Ran into multiple problem with differences in api key names throughout files (single strings, no <>). Also had to run this command multiple times because the files weren't added to the database
npm run start "migrate"
npm run start "query" "what are the 3 most impressive achievements of humanity in the story?"
npm run start "migrate"
{ date: '2400', title: 'Birth of Zephyr', text: 'Zephyr, the first of the Evolved Humans, known for his wisdom and cybernetic enhancements, is born. He would go on to become a major figure in the human evolution movement, propelling humanity into a new era of intellectual growth and exploration.', category: 'BEING' } ... { date: '4910', title: "The Ethereal Guardian's Intervention", text: 'The Ethereal Guardian intervenes to save a dying star from supernova in its Sanctuary, offering a new understanding of protection and preservation of life.', category: 'EVENT' } { date: '5010', title: 'The Nexus Initiative', text: 'The Nexus initiates a project to connect all lifeforms across the universe from its Hub, redefining the concepts of unity, life interconnectivity, and collective consciousness.', category: 'EVENT' }
npm run start "query" "what are the 3 most impressive achievements of humanity in the story?"
johns-mbp:weaviate-vector-database johnwroge$ npm run start "query" "what are the 3 most impressive achievements of humanity in the story?"
weaviate-vector-database@1.0.0 start node src/index.js query what are the 3 most impressive achievements of humanity in the story?

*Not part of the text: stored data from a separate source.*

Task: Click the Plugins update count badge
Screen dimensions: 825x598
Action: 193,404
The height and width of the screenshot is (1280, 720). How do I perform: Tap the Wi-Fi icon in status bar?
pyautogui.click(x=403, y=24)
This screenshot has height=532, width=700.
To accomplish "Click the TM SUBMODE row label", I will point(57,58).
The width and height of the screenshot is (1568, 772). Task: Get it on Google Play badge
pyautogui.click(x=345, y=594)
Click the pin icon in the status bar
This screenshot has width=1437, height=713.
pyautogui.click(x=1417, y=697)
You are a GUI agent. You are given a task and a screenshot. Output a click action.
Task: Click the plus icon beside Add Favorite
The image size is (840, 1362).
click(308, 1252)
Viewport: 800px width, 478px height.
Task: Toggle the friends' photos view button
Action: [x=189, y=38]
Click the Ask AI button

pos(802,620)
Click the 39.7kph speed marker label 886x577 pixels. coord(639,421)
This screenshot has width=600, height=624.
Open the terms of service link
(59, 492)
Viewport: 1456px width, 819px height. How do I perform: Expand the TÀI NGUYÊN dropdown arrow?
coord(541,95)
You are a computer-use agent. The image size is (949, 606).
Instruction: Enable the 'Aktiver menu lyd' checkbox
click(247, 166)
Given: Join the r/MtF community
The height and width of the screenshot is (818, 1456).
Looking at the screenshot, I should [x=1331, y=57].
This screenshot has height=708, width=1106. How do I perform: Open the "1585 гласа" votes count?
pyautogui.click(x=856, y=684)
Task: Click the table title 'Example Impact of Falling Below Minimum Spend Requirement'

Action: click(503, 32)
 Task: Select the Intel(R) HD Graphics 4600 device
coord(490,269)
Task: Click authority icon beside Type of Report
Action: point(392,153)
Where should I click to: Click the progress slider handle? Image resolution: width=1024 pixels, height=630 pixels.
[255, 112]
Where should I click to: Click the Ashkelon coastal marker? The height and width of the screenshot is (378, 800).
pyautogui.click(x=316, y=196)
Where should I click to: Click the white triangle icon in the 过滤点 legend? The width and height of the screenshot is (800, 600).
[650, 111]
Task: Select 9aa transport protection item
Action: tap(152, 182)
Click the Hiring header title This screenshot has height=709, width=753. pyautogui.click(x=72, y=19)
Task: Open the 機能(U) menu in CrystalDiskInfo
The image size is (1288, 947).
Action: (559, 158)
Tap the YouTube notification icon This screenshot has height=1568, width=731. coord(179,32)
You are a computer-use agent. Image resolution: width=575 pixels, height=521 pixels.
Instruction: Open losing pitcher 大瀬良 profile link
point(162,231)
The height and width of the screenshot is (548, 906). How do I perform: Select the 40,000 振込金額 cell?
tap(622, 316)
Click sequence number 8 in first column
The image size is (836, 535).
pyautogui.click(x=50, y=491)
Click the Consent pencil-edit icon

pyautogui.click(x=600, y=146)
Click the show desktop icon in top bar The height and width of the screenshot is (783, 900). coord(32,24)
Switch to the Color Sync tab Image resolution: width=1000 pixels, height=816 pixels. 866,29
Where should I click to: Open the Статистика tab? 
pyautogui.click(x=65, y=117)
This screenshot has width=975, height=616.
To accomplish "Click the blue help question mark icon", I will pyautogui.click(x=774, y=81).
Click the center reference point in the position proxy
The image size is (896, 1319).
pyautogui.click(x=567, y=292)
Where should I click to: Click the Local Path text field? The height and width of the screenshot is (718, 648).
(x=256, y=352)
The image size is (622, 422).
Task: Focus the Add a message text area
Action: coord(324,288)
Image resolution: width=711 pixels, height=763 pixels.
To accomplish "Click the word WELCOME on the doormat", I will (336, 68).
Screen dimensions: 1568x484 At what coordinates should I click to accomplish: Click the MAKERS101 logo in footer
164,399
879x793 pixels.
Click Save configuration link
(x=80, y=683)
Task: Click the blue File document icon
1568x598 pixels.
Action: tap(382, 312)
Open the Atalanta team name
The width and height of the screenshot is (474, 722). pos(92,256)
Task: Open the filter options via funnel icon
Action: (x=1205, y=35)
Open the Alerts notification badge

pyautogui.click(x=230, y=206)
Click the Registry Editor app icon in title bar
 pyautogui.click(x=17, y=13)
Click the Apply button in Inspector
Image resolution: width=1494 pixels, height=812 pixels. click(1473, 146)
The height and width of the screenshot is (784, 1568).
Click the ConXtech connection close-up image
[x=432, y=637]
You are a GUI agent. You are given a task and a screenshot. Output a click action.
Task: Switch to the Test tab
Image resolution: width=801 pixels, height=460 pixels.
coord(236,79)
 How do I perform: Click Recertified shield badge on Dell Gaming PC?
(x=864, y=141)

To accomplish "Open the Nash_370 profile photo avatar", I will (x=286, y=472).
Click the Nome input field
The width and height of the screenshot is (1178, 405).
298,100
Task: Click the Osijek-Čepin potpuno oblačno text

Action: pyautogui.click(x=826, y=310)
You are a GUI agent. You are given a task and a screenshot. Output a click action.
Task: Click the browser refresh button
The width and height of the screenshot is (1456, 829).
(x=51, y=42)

Based on the given context, the three most impressive achievements of humanity are:
-
Discovery of Gaia: The sentient planet Gaia, discovered in 3605, challenges previous definitions of life and intelligence. Its existence nurtures an entire ecosystem of evolved lifeforms and offers unparalleled insights into the nature of life and intelligence. This discovery expands humanity's understanding of sentient existence and marks a significant achievement in exploring the boundaries of life.
-
First Contact with Gaia: In 3610, humanity makes first contact with Gaia, further expanding our understanding of life and intelligence. This contact challenges previous definitions and expands our understanding of sentient existence. The ability to establish communication and interact with a sentient planet showcases humanity's progress in exploring and connecting with other forms of intelligent life.
-
Luminary Sol's Theories: Luminary Sol, who arises in 2750, is an immortal human with enhanced cognitive abilities. Her theories on quantum physics become a catalyst for interstellar travel and a new phase of human expansion. Her groundbreaking ideas revolutionize the understanding of the universe, opening up new possibilities in space exploration and theoretical physics. Luminary Sol's theories represent a remarkable achievement in pushing the boundaries of scientific knowledge and advancing human understanding of the cosmos.